Por um momento, ela pensou que tinha funcionado. O rosto da Sra. Black era inexpressivo. Ela deu um passo adiante.
— Você não viu uma jovem por estas bandas, viu? — ela perguntou. — Muito bem vestida, cabelo castanho, olhos cinzentos. Ela estaria perdida. Seus pais estão procurando por ela e oferecendo uma bela recompensa.
— A mesma história, procurando uma garota perdida — Tessa soou tão ranzinza quanto pôde, mas não foi difícil. Ela tinha uma sensação de que a velha mulher cujo rosto estava usando tinha sido uma pessoa naturalmente ranzinza — saia agora, falei!
O autômato zumbiu. Os lábios da Sra. Black de repente se pressionaram juntos, como se ela estivesse segurando o riso.
— Eu vejo. Posso dizer que é bastante fino o colar que está usando, velha senhora?
A mão de Tessa voou para o peito, mas já era tarde demais. O anjo mecânico estava ali, claramente visível, tiquetaqueando suavemente.
— Pegue-a — disse a Sra. Black em uma voz entediada, e o autômato se jogou para a frente, tentando alcançar Tessa.
Ela deixou o cobertor cair e foi para longe, brandindo seu apanhador de sapo. Ela o manejou de modo a fazer um longo corte na suposta barriga do autômato, mas ele estendeu a mão e bateu os braços dela para o lado. O apanhador de sapos caiu no chão e Tessa gritou dor, no mesmo momento em que a porta da frente se abriu e uma inundação de autômatos encheu a sala, os braços estendidos para ela, as mãos mecânicas se fechando em sua carne.
Sabendo que estava dominada, que não faria diferença, ela finalmente se permitiu gritar.
***
O sol em seu rosto acordou Will. Ele piscou, abrindo os olhos lentamente.
Céu azul.
Virou-se e se estendeu rigidamente em uma posição sentada. Estava no alto de uma colina verde, fora da vista da Estrada Shrewsbury-Welshpool. Não podia ver nada ao seu redor, penas casas de fazenda dispersas à distância. Passara por algumas aldeias pequenas em sua cavalgada para longe do Green Man, continuando até literalmente cair de exaustão de cima de Balios e bater com tudo no chão. Meio caminhando e meio se arrastando, ele havia deixado seu exausto cavalo sair da estrada e ir para uma ligeira depressão no chão, onde ele tinha se virado e adormecido, sem se importar com a garoa de chuva fria que ainda caía.
Em algum momento entre aquilo e agora o sol tinha chegado, secando suas roupas e cabelos, embora ele ainda estivesse sujo, a camisa uma bagunça de lama endurecida e sangue. Ele levantou-se, todo o corpo dolorido. Não se preocupou com qualquer tipo de runa de cura na noite anterior.
Voltara para a pousada deixando a chuva e a lama atrás dele somente para recuperar suas coisas antes de voltar para os estábulos, pegar Balios e se arremessar para dentro da noite.
O ferimento que ele tinha sofrido em sua batalha contra a matilha de Woolsey ainda doía, assim como as contusões da queda do cavalo. Ele mancou rigidamente para onde Balios estava pastando sob a sombra de um carvalho. Ao remexer nos alforjes, retirou uma estela e um punhado de frutas secas. Usou o primeiro para traçar runas de cura e para tirar a dor enquanto dava mordidas no segundo.
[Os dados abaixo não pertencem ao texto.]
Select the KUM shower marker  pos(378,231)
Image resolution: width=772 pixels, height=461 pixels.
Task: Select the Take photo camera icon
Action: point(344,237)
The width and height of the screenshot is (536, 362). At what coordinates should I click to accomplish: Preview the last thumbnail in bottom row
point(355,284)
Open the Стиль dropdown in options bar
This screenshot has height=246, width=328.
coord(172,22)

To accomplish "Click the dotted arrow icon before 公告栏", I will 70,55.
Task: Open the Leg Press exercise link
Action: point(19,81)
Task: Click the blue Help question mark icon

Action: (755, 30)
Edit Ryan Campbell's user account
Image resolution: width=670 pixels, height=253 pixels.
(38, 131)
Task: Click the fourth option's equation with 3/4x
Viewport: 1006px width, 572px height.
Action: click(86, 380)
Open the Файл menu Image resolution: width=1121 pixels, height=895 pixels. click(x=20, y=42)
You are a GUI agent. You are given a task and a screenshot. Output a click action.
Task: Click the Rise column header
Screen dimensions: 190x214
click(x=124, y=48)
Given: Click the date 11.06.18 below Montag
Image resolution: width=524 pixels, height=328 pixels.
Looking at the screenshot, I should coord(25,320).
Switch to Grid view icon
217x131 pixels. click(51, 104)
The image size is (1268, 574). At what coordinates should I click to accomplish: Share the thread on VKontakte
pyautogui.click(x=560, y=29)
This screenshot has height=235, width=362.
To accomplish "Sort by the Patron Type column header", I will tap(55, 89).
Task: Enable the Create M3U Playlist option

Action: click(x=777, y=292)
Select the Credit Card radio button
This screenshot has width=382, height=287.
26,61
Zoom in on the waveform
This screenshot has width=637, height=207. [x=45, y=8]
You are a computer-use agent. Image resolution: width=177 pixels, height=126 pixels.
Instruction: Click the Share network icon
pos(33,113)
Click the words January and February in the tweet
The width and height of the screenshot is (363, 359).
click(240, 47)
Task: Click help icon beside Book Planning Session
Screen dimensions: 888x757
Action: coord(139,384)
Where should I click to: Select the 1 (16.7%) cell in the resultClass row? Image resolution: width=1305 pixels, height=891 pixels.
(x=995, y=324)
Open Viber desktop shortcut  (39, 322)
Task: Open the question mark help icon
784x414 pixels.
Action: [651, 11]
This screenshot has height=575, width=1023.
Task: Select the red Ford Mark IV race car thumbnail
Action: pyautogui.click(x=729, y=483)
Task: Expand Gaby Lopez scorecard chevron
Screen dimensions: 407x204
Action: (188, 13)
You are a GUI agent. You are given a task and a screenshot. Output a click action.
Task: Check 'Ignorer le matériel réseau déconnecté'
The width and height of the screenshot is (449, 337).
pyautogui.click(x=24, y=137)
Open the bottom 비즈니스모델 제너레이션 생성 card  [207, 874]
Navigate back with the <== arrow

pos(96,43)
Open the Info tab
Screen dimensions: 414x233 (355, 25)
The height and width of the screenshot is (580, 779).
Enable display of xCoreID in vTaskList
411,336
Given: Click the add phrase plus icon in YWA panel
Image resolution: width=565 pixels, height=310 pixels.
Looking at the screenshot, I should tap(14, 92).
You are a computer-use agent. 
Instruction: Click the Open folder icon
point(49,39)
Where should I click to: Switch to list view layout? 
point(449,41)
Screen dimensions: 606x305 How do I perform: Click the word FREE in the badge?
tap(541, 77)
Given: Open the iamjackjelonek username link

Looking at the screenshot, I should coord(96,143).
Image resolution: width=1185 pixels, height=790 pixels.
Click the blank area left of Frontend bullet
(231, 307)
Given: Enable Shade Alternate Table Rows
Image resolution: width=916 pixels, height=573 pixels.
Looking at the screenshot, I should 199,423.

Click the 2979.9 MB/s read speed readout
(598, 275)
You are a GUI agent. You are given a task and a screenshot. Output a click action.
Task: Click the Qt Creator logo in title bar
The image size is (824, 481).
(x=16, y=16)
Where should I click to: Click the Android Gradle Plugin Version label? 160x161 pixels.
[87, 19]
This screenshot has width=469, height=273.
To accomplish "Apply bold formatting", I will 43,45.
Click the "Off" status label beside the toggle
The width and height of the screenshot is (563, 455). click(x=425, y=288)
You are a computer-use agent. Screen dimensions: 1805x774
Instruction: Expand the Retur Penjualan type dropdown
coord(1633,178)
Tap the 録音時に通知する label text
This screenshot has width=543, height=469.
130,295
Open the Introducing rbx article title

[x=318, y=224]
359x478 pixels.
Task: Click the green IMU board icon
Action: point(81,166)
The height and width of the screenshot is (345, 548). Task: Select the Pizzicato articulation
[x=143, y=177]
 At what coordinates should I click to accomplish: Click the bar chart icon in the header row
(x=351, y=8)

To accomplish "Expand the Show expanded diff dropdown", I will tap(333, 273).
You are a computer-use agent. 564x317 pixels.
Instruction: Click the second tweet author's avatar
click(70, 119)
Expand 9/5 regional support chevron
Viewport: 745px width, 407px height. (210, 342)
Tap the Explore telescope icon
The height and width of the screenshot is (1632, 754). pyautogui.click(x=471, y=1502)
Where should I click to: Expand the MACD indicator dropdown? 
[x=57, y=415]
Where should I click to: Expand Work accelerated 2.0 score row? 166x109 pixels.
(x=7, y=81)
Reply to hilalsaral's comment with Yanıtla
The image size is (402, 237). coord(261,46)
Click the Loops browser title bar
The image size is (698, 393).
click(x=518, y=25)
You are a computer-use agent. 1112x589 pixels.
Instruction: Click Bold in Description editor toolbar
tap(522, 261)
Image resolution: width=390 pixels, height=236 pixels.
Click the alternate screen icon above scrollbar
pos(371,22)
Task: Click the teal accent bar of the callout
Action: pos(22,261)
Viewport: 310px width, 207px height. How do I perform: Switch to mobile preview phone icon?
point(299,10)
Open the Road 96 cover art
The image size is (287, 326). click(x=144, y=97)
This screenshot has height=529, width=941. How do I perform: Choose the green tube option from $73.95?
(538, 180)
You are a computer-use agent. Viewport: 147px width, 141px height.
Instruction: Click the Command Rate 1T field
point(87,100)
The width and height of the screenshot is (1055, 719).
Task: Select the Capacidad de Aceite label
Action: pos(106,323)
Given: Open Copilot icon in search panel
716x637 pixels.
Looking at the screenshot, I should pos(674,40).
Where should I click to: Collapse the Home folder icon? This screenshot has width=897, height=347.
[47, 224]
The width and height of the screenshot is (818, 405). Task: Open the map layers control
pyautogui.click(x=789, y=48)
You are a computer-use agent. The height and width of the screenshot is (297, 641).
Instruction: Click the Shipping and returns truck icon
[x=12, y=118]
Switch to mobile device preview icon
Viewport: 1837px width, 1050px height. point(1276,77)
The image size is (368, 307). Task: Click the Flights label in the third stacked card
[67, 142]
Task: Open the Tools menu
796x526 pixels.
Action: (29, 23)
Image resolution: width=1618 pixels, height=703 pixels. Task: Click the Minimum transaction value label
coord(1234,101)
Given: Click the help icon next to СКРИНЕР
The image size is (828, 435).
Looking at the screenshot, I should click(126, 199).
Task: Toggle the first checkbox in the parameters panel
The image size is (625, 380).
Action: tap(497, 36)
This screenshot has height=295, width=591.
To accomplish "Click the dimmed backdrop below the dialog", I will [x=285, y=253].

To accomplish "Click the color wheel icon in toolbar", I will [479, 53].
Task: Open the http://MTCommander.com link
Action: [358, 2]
Os acontecimentos da noite anterior pareciam estar a milhares de quilômetros de distância. Lembrou-se da luta contra os licantropos, o estilhaçar de ossos e o gosto do próprio sangue, a lama e a chuva. Lembrou-se da dor da separação de Jem, que ele não podia mais sentir. Em vez de dor, agora sentia vazio. Como se uma grande mão tivesse baixado e cortado tudo o que o fazia um humano, deixando-lhe uma concha vazia.
Depois que teve o café da manhã, guardou novamente a estela em seu alforje, tirando sua camisa arruinada e trocando por uma limpa. Quando fez isso, não pôde evitar olhar para baixo, para a runa parabatai em seu peito.
Não estava preta, mas branco-prateada, como uma grande cicatriz que desapareceu. Will podia ouvir a voz de Jem em sua cabeça, firme, séria e familiar: “E sucedeu... que a alma de Jônatas se ligou com a alma de Davi, e Jônatas o amou, como à própria alma... E Jônatas e Davi fizeram aliança, porque Jônatas o amava como à sua própria alma.” Eram dois guerreiros, e suas almas foram unidas no Céu, e foi Jonathan o Caçador de Sombras que teve a ideia de parabatai, e codificou a cerimônia na lei.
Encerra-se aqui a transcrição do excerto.